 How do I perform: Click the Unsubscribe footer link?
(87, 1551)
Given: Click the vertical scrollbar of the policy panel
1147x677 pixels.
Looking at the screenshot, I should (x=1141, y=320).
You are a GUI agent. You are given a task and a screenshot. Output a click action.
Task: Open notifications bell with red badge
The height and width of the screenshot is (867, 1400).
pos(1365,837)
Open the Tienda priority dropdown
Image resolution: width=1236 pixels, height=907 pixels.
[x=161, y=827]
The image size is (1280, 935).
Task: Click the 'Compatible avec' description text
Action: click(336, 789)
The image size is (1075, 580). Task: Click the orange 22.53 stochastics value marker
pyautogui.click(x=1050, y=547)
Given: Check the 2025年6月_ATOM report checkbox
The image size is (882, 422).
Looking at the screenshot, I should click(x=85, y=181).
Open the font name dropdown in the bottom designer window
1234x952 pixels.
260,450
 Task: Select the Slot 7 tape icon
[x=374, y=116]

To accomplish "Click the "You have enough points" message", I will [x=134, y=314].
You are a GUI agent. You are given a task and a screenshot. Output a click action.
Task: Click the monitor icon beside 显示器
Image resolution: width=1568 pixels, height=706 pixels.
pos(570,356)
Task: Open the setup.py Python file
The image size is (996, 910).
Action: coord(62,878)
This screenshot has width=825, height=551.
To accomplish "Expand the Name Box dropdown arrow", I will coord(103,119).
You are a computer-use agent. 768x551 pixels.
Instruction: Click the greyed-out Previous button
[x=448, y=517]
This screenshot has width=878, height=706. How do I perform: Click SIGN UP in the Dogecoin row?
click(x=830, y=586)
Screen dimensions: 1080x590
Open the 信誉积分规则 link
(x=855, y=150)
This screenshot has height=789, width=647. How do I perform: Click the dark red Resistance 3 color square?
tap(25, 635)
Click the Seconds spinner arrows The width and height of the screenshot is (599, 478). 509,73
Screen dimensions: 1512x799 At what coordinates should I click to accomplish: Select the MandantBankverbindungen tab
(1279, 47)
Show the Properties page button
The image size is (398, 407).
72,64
######
# Given problem
Reproduce all of the items above, renaming "scrollbar" to "scroll bar" and keeping everything else unchanged.

# Answer to this task
 How do I perform: Click the Unsubscribe footer link?
(87, 1551)
Given: Click the vertical scroll bar of the policy panel
1147x677 pixels.
Looking at the screenshot, I should (x=1141, y=320).
You are a GUI agent. You are given a task and a screenshot. Output a click action.
Task: Open notifications bell with red badge
The height and width of the screenshot is (867, 1400).
pos(1365,837)
Open the Tienda priority dropdown
Image resolution: width=1236 pixels, height=907 pixels.
[x=161, y=827]
The image size is (1280, 935).
Task: Click the 'Compatible avec' description text
Action: click(336, 789)
The image size is (1075, 580). Task: Click the orange 22.53 stochastics value marker
pyautogui.click(x=1050, y=547)
Given: Check the 2025年6月_ATOM report checkbox
The image size is (882, 422).
Looking at the screenshot, I should click(x=85, y=181).
Open the font name dropdown in the bottom designer window
1234x952 pixels.
260,450
 Task: Select the Slot 7 tape icon
[x=374, y=116]

To accomplish "Click the "You have enough points" message", I will [x=134, y=314].
You are a GUI agent. You are given a task and a screenshot. Output a click action.
Task: Click the monitor icon beside 显示器
Image resolution: width=1568 pixels, height=706 pixels.
pos(570,356)
Task: Open the setup.py Python file
The image size is (996, 910).
Action: coord(62,878)
This screenshot has width=825, height=551.
To accomplish "Expand the Name Box dropdown arrow", I will coord(103,119).
You are a computer-use agent. 768x551 pixels.
Instruction: Click the greyed-out Previous button
[x=448, y=517]
This screenshot has width=878, height=706. How do I perform: Click SIGN UP in the Dogecoin row?
click(x=830, y=586)
Screen dimensions: 1080x590
Open the 信誉积分规则 link
(x=855, y=150)
This screenshot has height=789, width=647. How do I perform: Click the dark red Resistance 3 color square?
tap(25, 635)
Click the Seconds spinner arrows The width and height of the screenshot is (599, 478). 509,73
Screen dimensions: 1512x799 At what coordinates should I click to accomplish: Select the MandantBankverbindungen tab
(1279, 47)
Show the Properties page button
The image size is (398, 407).
72,64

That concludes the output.